Hi Andreas,
Here’s how you do this to your original NetCDF file. If you don’t already have them on your computer, get the NetCDF operators from here: https://nco.sourceforge.net/
It’s highly likely your operating system’s packages or ports come with these, so installation should be easy enough.
I’m going to demonstrate on a file called ecmwf_202506021200.nc - your file will look different, but it should be easy enough to translate what is done here to your needs.
First examine the structure of your file with ncdump:
/Users/tim/ecmwf> ncdump -c ecmwf_202506021200.nc
netcdf ecmwf_202506021200 {
dimensions:
longitude = 1440 ;
latitude = 721 ;
time = 41 ;
variables:
float longitude(longitude) ;
longitude:units = "degrees_east" ;
longitude:long_name = "longitude" ;
float latitude(latitude) ;
latitude:units = "degrees_north" ;
latitude:long_name = "latitude" ;
int time(time) ;
time:units = "hours since 1900-01-01 00:00:00.0" ;
time:long_name = "time" ;
time:calendar = "gregorian" ;
float tp(time, latitude, longitude) ;
.
.
.
longitude = -180, -179.75, -179.5, -179.25, -179, -178.75, -178.5, -178.25,
-178, -177.75, -177.5, -177.25, -177, -176.75, -176.5, -176.25, -176,
-175.75, -175.5, -175.25, -175, -174.75, -174.5, -174.25, -174, -173.75,
-173.5, -173.25, -173, -172.75, -172.5, -172.25, -172, -171.75, -171.5
.
.
.
latitude = 90, 89.75, 89.5, 89.25, 89, 88.75, 88.5, 88.25, 88, 87.75, 87.5,
87.25, 87, 86.75, 86.5, 86.25, 86, 85.75, 85.5, 85.25, 85, 84.75, 84.5,
84.25, 84, 83.75, 83.5, 83.25, 83, 82.75, 82.5, 82.25, 82, 81.75, 81.5,
.
.
.
The dimensions I want to scale down by 1000 are longitude and latitude which currently range from -180.0 to 179.75 and 90.0 to -90.0 respectively.

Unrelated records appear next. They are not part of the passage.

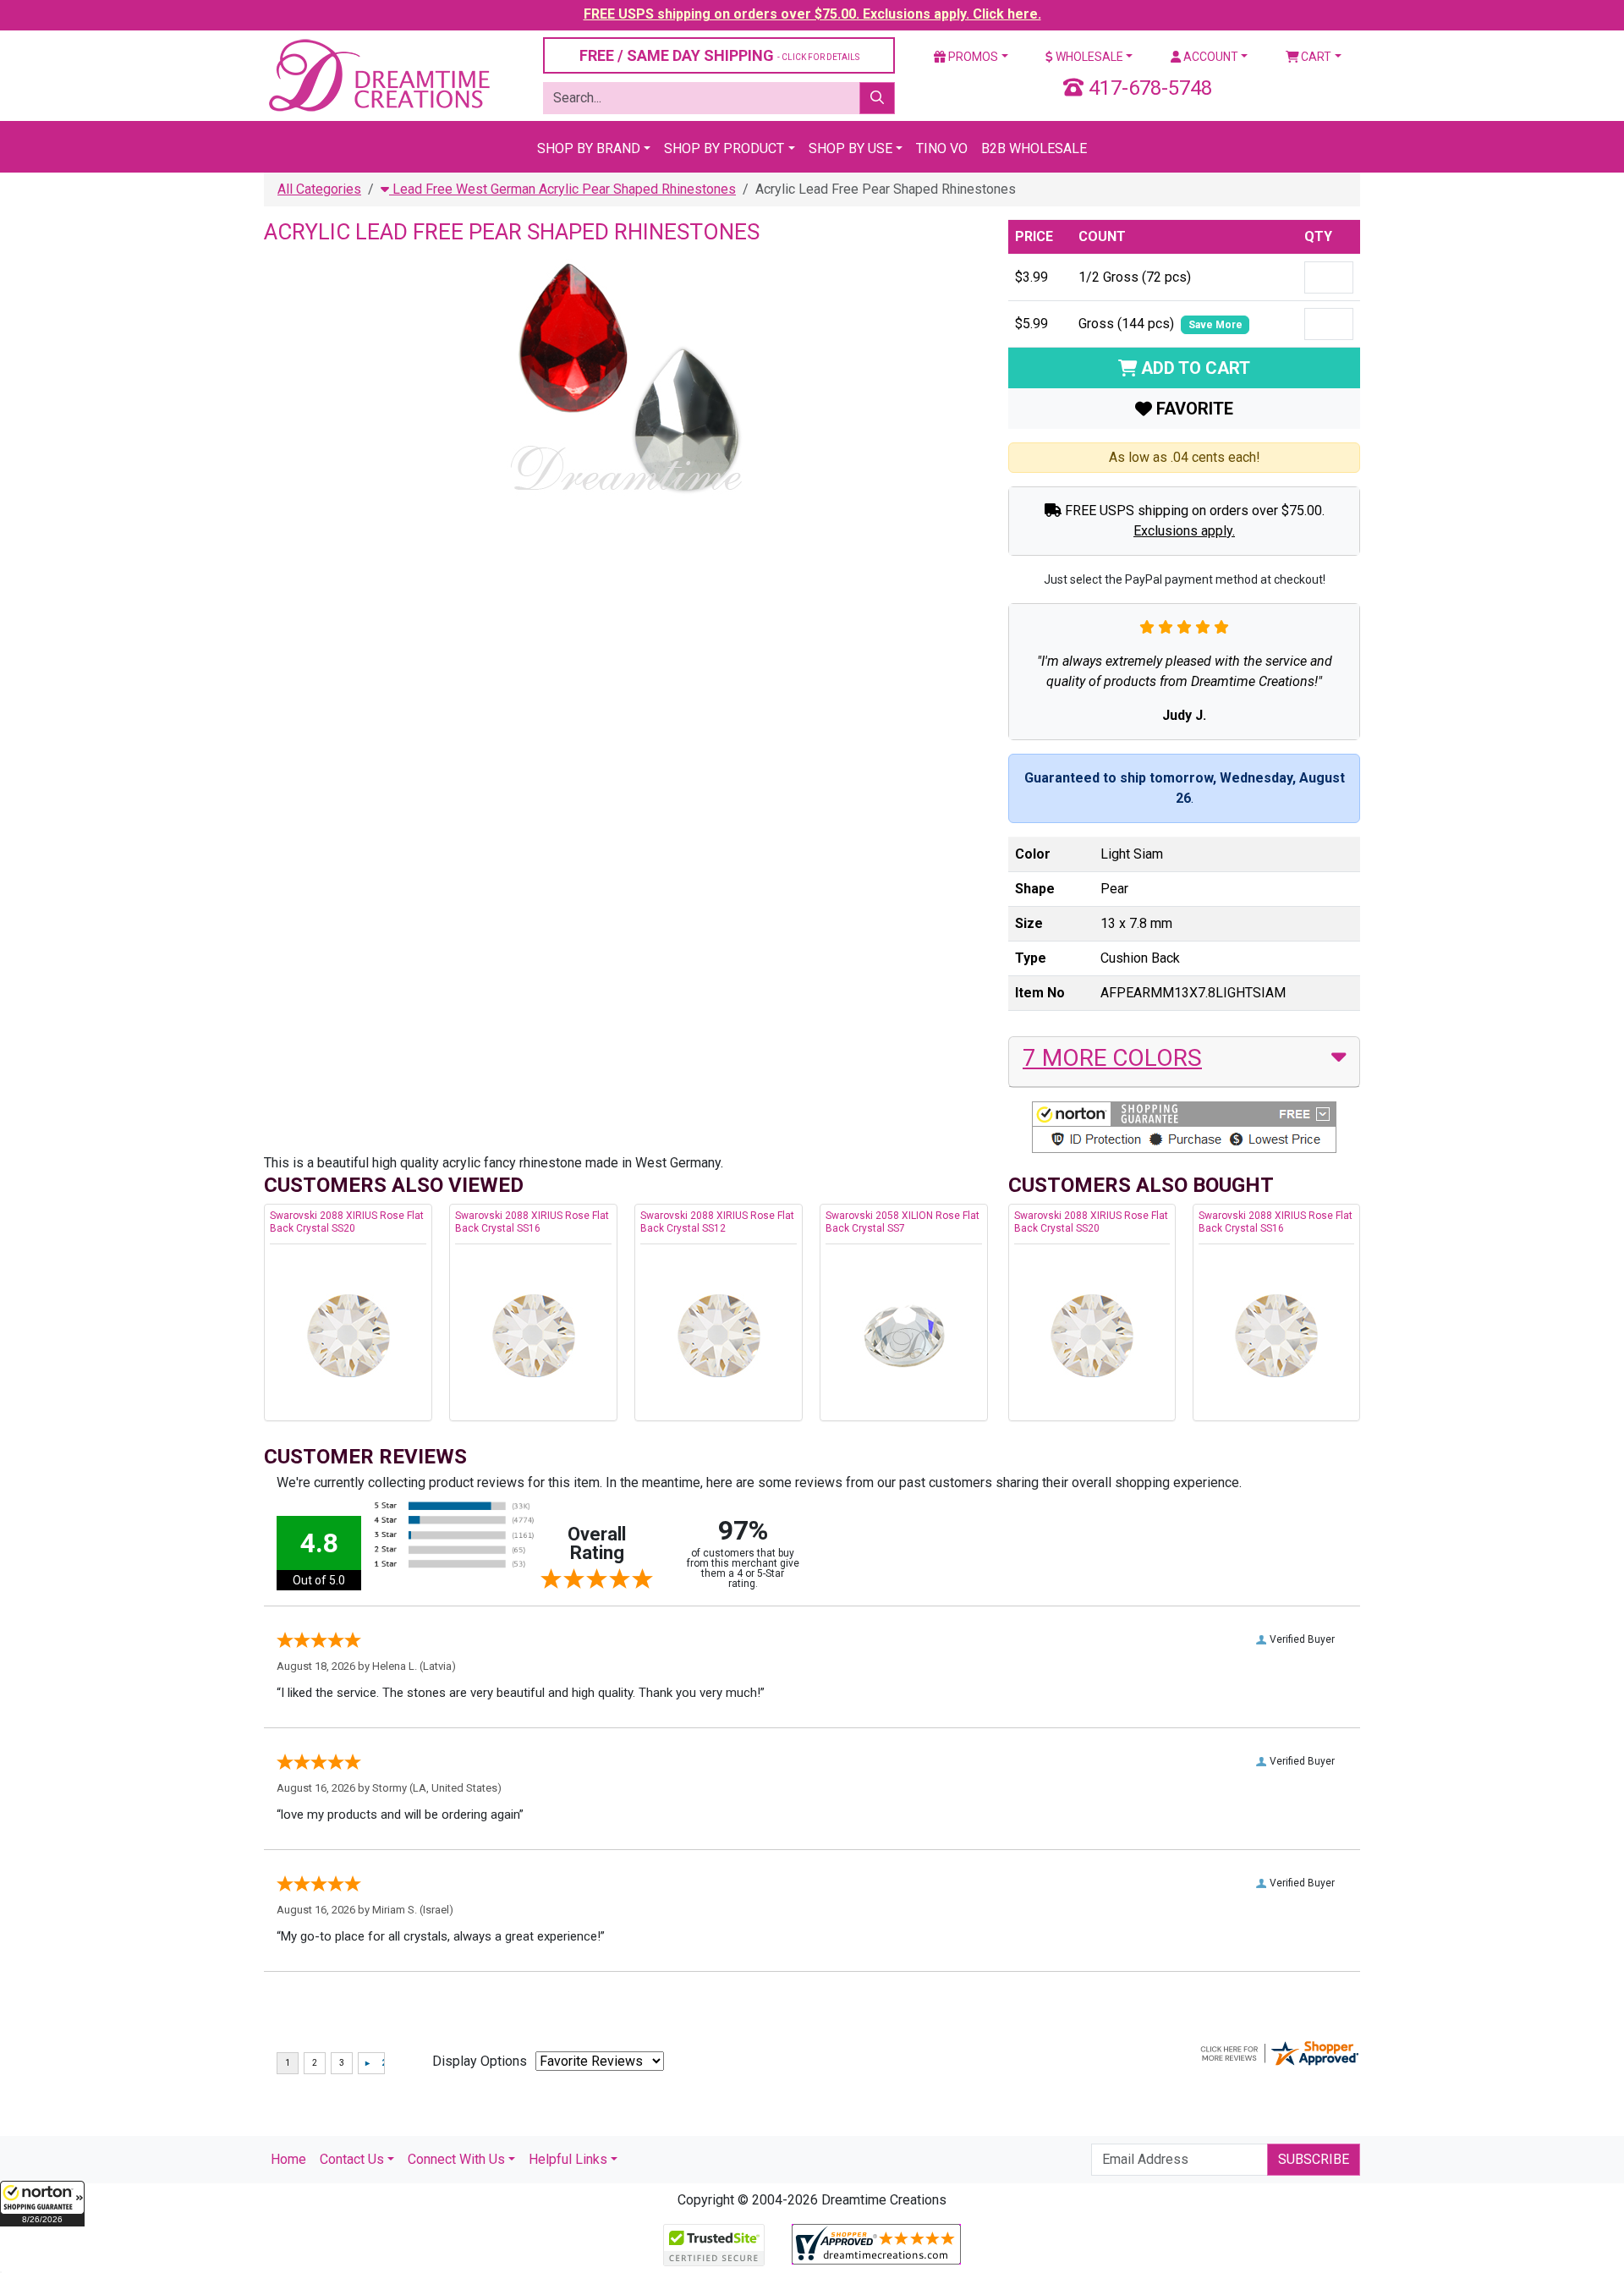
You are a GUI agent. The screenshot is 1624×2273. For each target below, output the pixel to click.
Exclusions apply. (1184, 531)
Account (1209, 56)
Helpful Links (568, 2159)
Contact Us (352, 2159)
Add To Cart (1193, 368)
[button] (42, 2203)
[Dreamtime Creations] (378, 75)
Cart (1314, 56)
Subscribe (1313, 2159)
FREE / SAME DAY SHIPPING (719, 55)
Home (288, 2159)
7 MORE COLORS (1112, 1058)
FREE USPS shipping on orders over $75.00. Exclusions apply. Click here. (812, 14)
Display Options (479, 2061)
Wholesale (1088, 56)
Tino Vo (942, 148)
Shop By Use (850, 148)
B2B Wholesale (1034, 148)
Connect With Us (456, 2159)
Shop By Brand (588, 148)
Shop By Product (724, 148)
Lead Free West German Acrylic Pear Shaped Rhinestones (562, 189)
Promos (972, 56)
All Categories (319, 189)
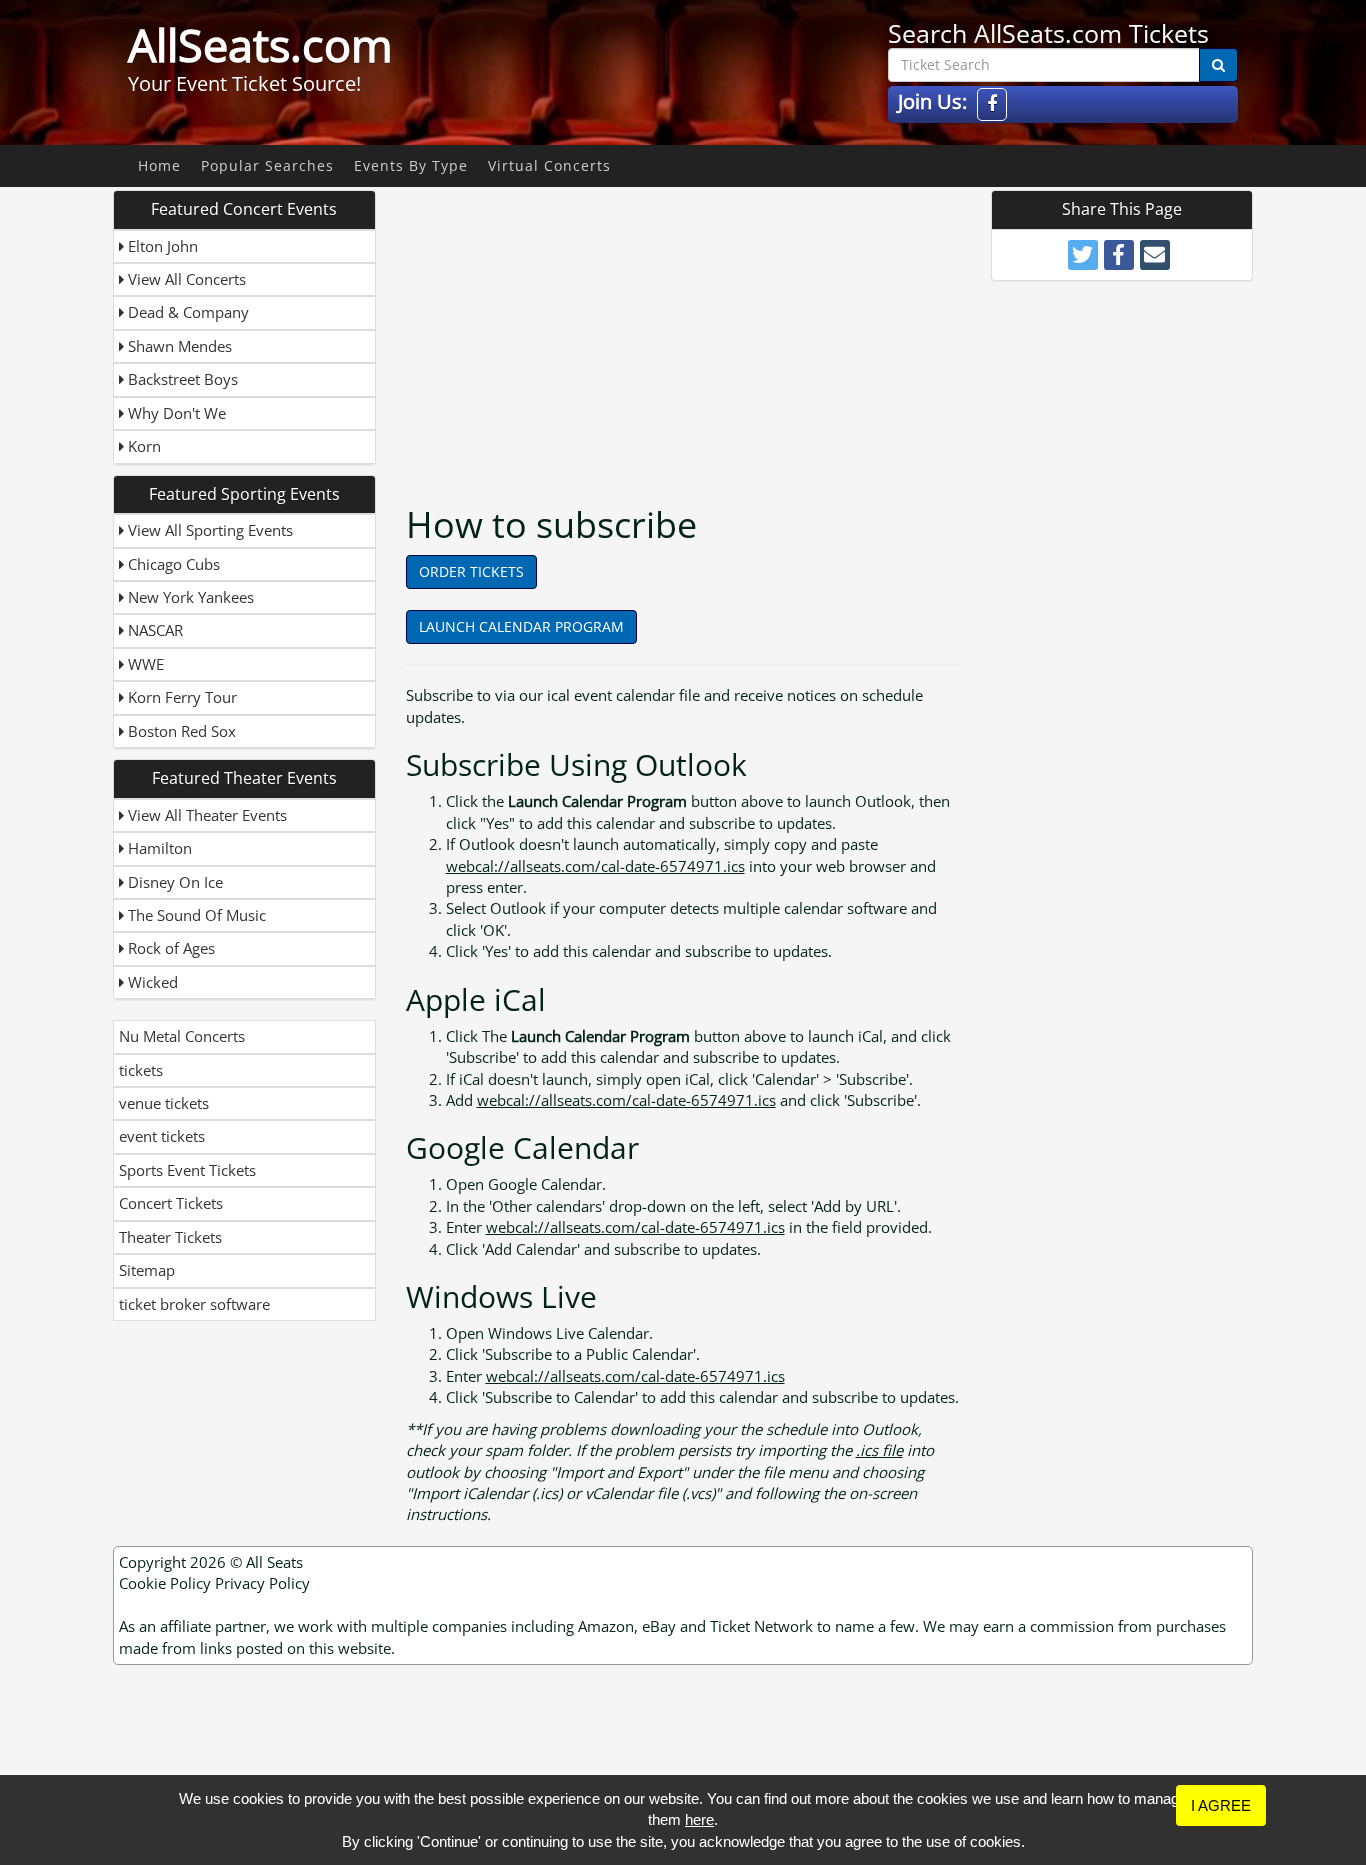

This is done easily with ncap2 from the NetCDF operators:
ncap2 -O -s "longitude=longitude/1000; latitude=latitude/1000" ecmwf_202506021200.nc scaled.nc
Now if you run the previous ncdump command you’ll see this:
/Users/tim/ecmwf> ncdump -c scaled.nc
netcdf scaled {
dimensions:
longitude = 1440 ;
latitude = 721 ;
time = 41 ;
variables:
float longitude(longitude) ;
longitude:long_name = "longitude" ;
longitude:units = "degrees_east" ;
float latitude(latitude) ;
latitude:long_name = "latitude" ;
latitude:units = "degrees_north" ;
.
.
.
longitude = -0.18, -0.17975, -0.1795, -0.17925, -0.179, -0.17875, -0.1785,
-0.17825, -0.178, -0.17775, -0.1775, -0.17725, -0.177, -0.17675, -0.1765,
-0.17625, -0.176, -0.17575, -0.1755, -0.17525, -0.175, -0.17475, -0.1745,
.
.
.
latitude = 0.09, 0.08975, 0.0895, 0.08925, 0.089, 0.08875, 0.0885, 0.08825,
0.088, 0.08775, 0.0875, 0.08725, 0.087, 0.08675, 0.0865, 0.08625, 0.086,
0.08575, 0.0855, 0.08525, 0.085, 0.08475, 0.0845, 0.08425, 0.084,
.
.
.
Which is probably all you need to do. But if you’re being picky, you’ll notice the units for the longitude and latitude dimensions are now incorrect (they’re still in units of degrees_east and degrees_north rather than in units of kdegrees_east and kdegrees_north). Another NetCDF operator, ncatted can solve this:
ncatted -O -a units,longitude,o,c,kdegrees_east \
-a units,latitude,o,c,kdegrees_north scaled.nc scaled.nc
You can rerun ncdump to confirm the units attribute has indeed been changed.